Thank you for contacting me about animal research in the development of medical treatments and for defence purposes.
I understand your concerns regarding the use of animals in scientific testing. I believe that the use of animals should be avoided wherever possible, and in the limited cases when animals are used, this should be done in accordance with strict guidelines to ensure any suffering is minimised.
Regrettably, however, it remains the case that animal research still plays an important role in providing vital safety information for potential new medicines. It is worth remembering that, as a result of findings from animal studies, a large number of potential new drugs never get as far as being tested in humans. Some aspects of the toxicological assessment of new medicines cannot be adequately assessed in humans, and animal data will be the only kind available.
Without animal testing it is highly likely that a large number of potentially dangerous new medicines would be tested in healthy volunteers and patients in clinical trials, and I know Ministers believe that this would be quite unacceptable. However, animals are only used when there are no suitable alternatives, and by encouraging new cutting-edge approaches to science we will ensure that standards of animal welfare are improved.

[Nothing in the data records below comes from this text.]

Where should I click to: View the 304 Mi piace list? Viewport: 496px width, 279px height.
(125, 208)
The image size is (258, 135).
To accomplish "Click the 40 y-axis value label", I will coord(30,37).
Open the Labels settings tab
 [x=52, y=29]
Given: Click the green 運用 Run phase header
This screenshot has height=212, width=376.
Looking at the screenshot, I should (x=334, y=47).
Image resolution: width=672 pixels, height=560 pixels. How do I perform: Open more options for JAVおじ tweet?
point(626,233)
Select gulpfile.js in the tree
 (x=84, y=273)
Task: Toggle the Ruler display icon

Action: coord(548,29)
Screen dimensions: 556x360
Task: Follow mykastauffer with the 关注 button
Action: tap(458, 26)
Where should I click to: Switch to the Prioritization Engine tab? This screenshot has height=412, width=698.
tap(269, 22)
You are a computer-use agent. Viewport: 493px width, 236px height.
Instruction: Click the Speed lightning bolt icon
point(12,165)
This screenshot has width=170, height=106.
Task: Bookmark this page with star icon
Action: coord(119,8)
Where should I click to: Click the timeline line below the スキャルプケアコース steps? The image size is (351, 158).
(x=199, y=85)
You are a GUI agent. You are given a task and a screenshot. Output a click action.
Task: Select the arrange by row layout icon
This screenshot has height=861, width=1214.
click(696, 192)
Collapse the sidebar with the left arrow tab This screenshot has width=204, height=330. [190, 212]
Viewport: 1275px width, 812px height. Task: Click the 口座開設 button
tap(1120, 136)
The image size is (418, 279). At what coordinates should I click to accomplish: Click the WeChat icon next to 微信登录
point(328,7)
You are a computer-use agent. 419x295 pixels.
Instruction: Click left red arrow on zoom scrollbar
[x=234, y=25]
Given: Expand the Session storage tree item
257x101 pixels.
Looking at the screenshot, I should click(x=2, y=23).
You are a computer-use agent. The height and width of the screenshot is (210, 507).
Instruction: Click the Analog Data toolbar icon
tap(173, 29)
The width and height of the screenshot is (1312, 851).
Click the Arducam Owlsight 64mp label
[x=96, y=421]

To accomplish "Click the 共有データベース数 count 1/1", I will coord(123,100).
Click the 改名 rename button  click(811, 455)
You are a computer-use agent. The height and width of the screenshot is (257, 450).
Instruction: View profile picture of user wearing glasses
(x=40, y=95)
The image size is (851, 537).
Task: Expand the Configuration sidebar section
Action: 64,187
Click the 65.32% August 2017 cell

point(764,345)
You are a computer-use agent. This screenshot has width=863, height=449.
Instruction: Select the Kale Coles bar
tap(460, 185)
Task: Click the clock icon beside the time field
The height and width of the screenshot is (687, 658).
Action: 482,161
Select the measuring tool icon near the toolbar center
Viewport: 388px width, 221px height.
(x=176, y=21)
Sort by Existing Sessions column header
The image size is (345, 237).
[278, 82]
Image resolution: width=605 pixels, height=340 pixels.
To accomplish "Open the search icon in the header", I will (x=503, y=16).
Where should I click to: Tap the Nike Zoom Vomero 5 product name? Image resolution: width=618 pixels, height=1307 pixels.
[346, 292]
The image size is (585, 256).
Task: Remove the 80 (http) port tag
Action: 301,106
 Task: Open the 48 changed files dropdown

I fully support all steps to establish new methods and to support the life sciences and research industry. However, existing scientific research methods ensure that, by the time medicines reach clinical trial, risks are significantly reduced.
On the use of anaimals in tests carried out at Porton Down, as I am sure you are aware, the work done by the Defence Science and Technology Laboratory (Dstl) helps provide the latest scientific and technological advantages for the UK's Armed Forces and other security organisations. It remains the case that finding solutions to the technological problems faced by our service personnel unfortunately cannot all currently be addressed without the use of animals in research. I know and understand why this is upsetting for many people, but please be assured that I will continue to press the Government to find alternative methods of conducting tests wherever possible.
I am, however, reassured by the fact that strict procedures are in place to ensure the suffering of animals is kept to a strict minimum. When research programmes are being planned, Dstl follows the ‘3Rs’ principle which mandates that experimental procedures must be sought which replace the use of animals, or reduce the number of animals used, or refine how the animals are treated during the process. I therefore welcome the fact that the number of animals involved in scientific procedures at Porton Down between 2011 and 2019 fell from 9,722 to 1,490.
As necessary as animal testing is for scientific research, I am relieved and heartened that Dstl is able to continue its important work helping to protect the lives of our Armed Force, while also making significant efforts to keep its animal testing to the absolute minimum.